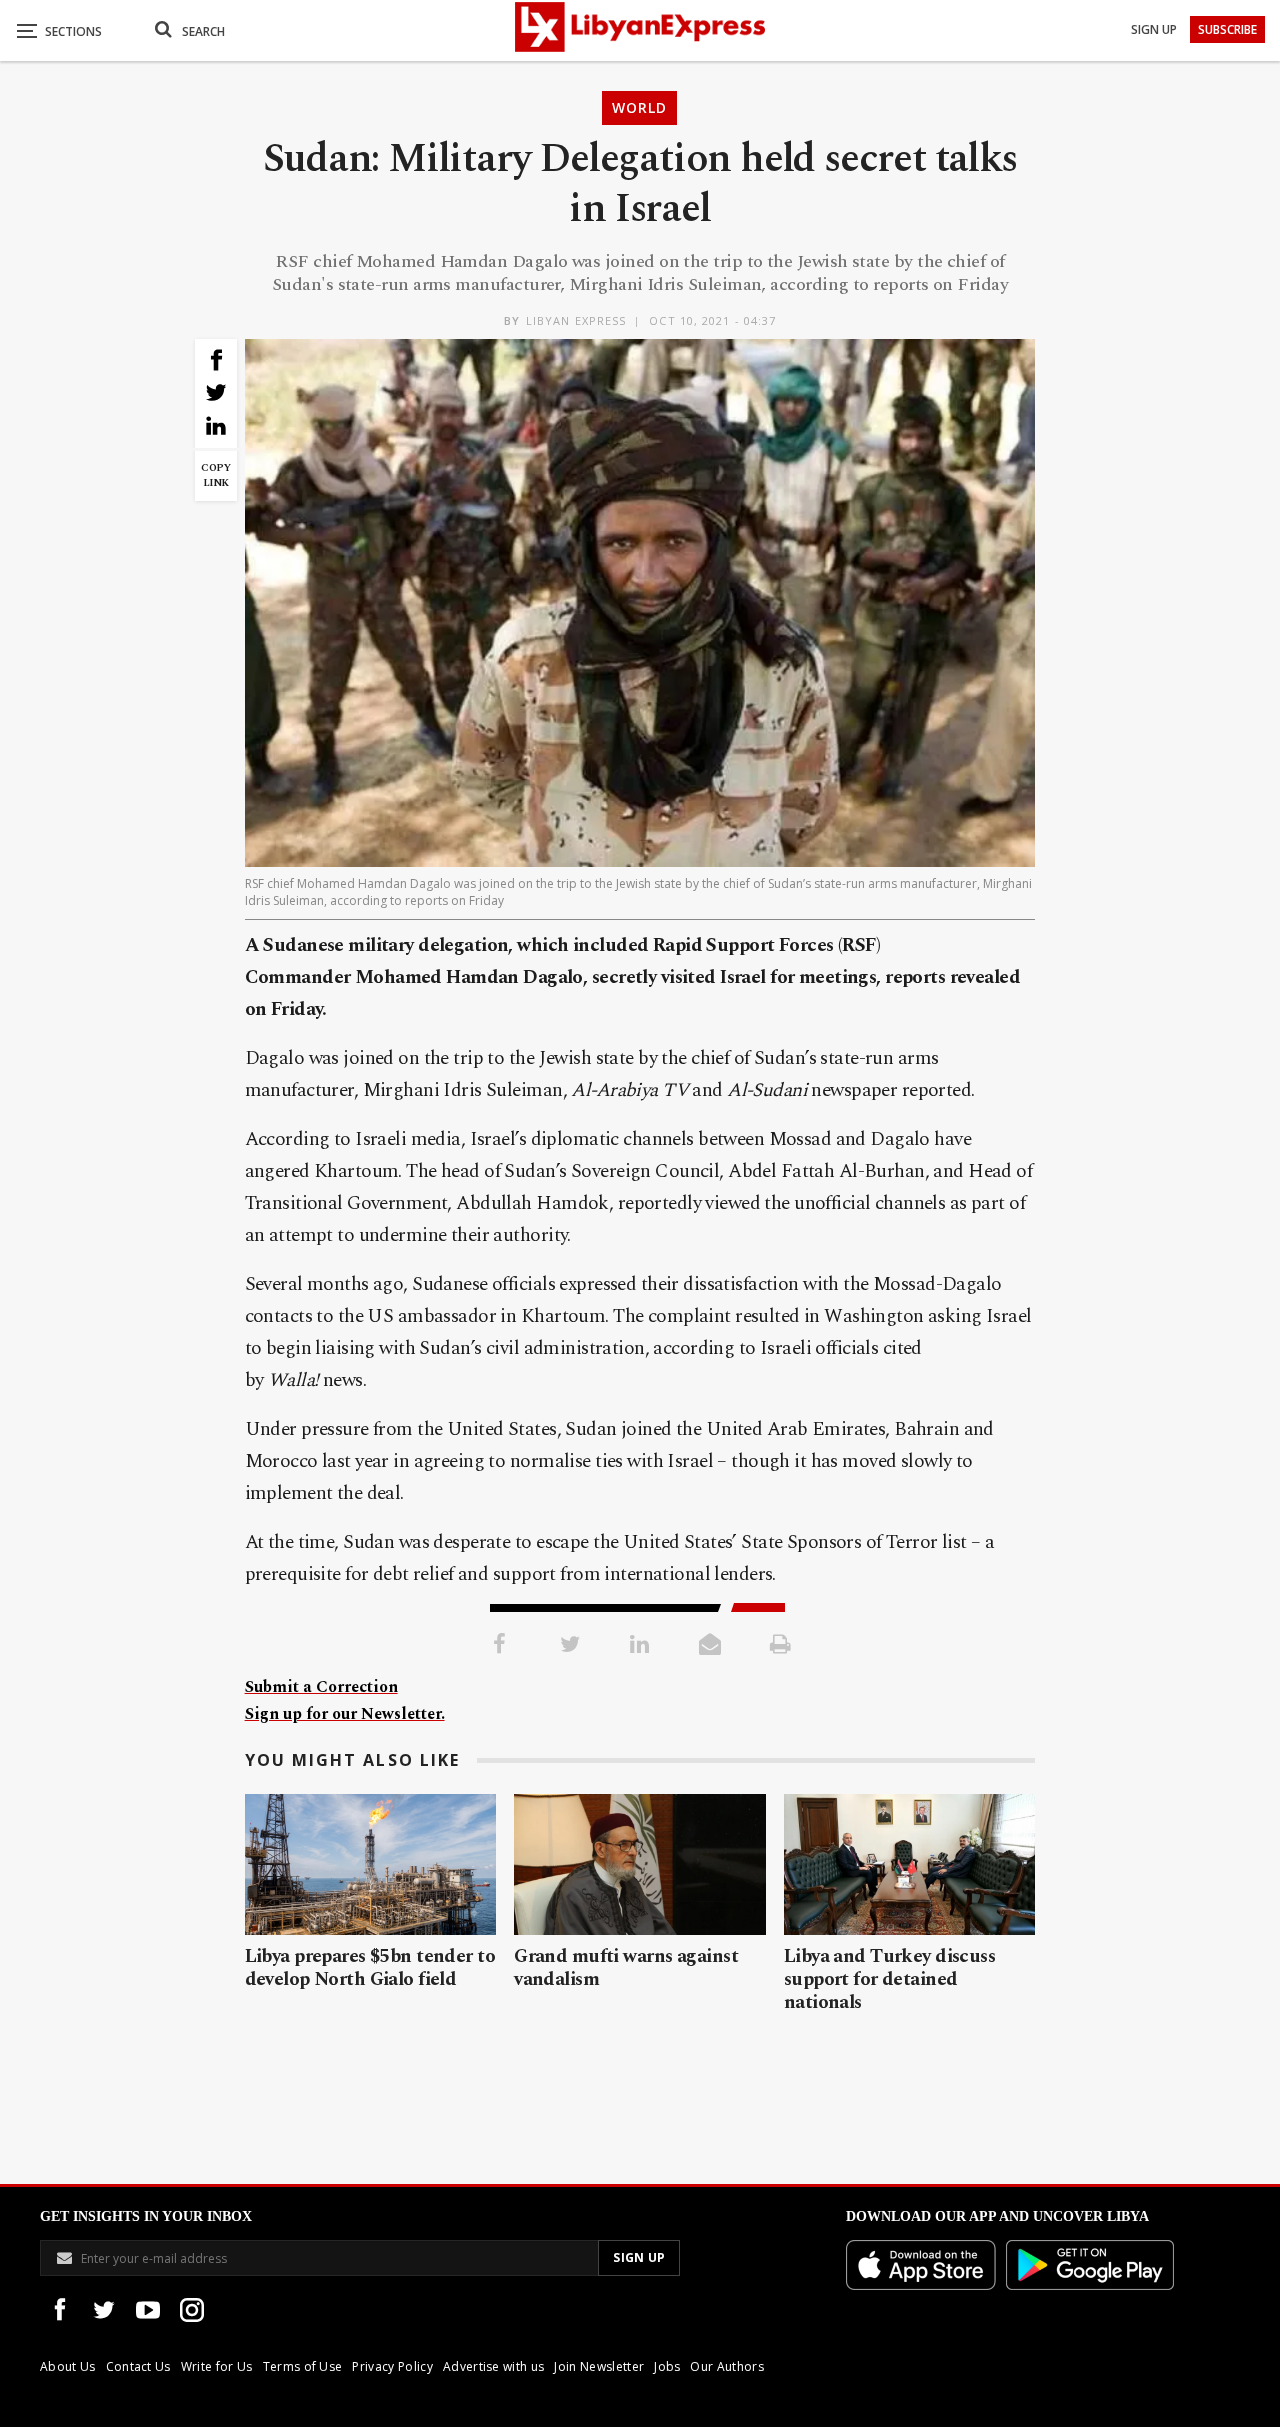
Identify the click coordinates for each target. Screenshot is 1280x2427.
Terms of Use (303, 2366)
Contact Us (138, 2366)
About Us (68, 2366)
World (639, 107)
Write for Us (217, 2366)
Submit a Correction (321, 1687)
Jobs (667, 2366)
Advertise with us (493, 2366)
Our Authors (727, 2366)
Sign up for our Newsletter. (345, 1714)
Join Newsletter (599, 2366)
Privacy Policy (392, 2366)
********
§ Goal of the exercise
The response should be the full material, repeated exactly, with images removed.

§ Output
Identify the click coordinates for each target. Screenshot is 1280x2427.
Terms of Use (303, 2366)
Contact Us (138, 2366)
About Us (68, 2366)
World (639, 107)
Write for Us (217, 2366)
Submit a Correction (321, 1687)
Jobs (667, 2366)
Advertise with us (493, 2366)
Our Authors (727, 2366)
Sign up for our Newsletter. (345, 1714)
Join Newsletter (599, 2366)
Privacy Policy (392, 2366)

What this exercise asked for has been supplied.